Fixed-Mobile-Convergence
aus "Der Netzwerk Insider" vom November 2008
von Dr. Frank Imhoff und Dipl.-Inform. Nick Schirmer
Ist das Roaming zwischen WLAN und GSM schon reif für die Ablösung von DECT?
Das Zusammenwachsen von Fest- und Mobilfunknetzen wird in der Regel als Fixed-Mobile-Convergence (FMC) bezeichnet. Dabei wird sowohl die Integration von GSM-Netzen und klassischen Telekommunikationsanlagen als auch die Nutzung von Wireless-LAN zur Übertragung von Sprache unter diesem Begriff zusammengefasst.

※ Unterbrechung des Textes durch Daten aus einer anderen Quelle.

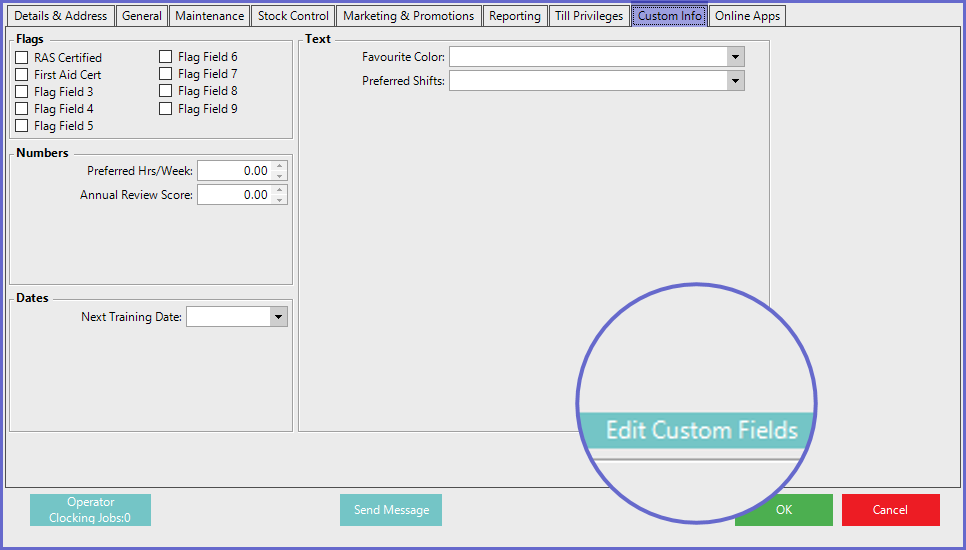Open Operator Clocking Jobs

point(90,510)
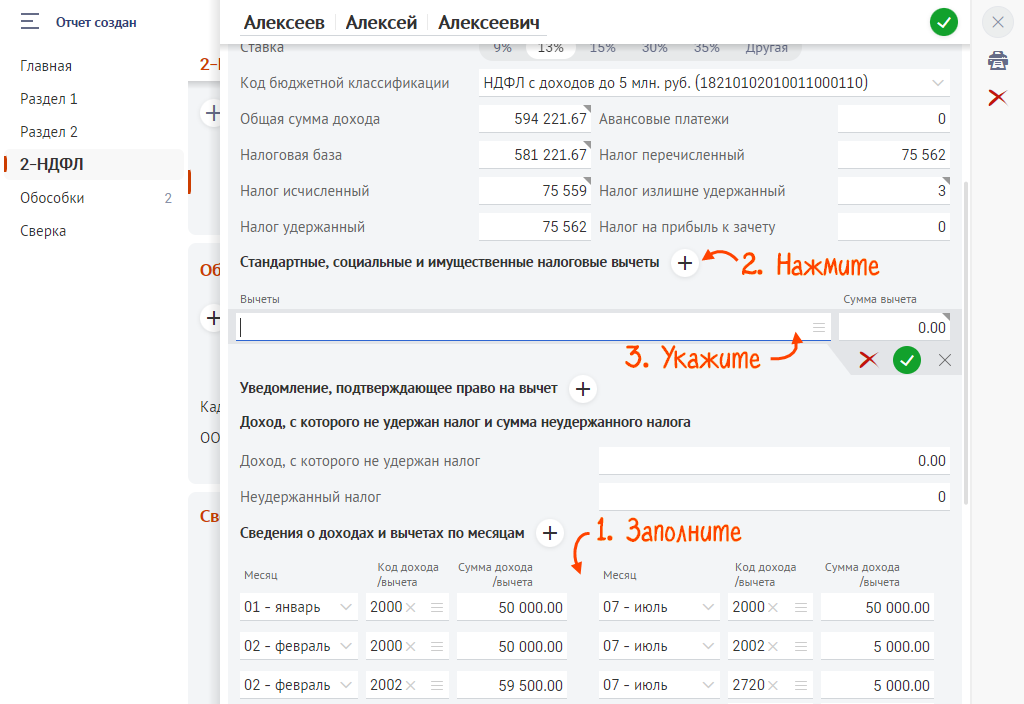
Task: Click the red delete X in right sidebar
Action: 997,97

Einige Hersteller verfügen schon länger über entsprechende FMC-Lösungen, dennoch ist bisher ein wirklicher Durchbruch ausgeblieben. Ohne eine solche Alternative ist aber vor allem die Ablösung von bestehenden DECT-Installationen kaum sinnvoll möglich. Und ohne die Ablösung von DECT ist die konsequente Einführung neuer, gänzlich IP-basierter Kommunikationslösungen nur bedingt möglich. Dabei wäre es für immer mehr Nutzer höchst wünschenswert, wenn sie statt DECT-Telefon, Festnetz-Apparat und Mobilfunk-Handy nur noch ein Gerät hätten, mit dem sie überall erreichbar wären. Für Unternehmen kommt neben der erheblich reduzierten Endgeräte-Vielfalt auch noch der Wegfall von DECT-Infrastrukturen hinzu. Damit verbunden sind natürlich nicht nur erhebliche Einsparpotenziale, sondern auch ein deutlicher Zuwachs an Komfort für die Nutzer.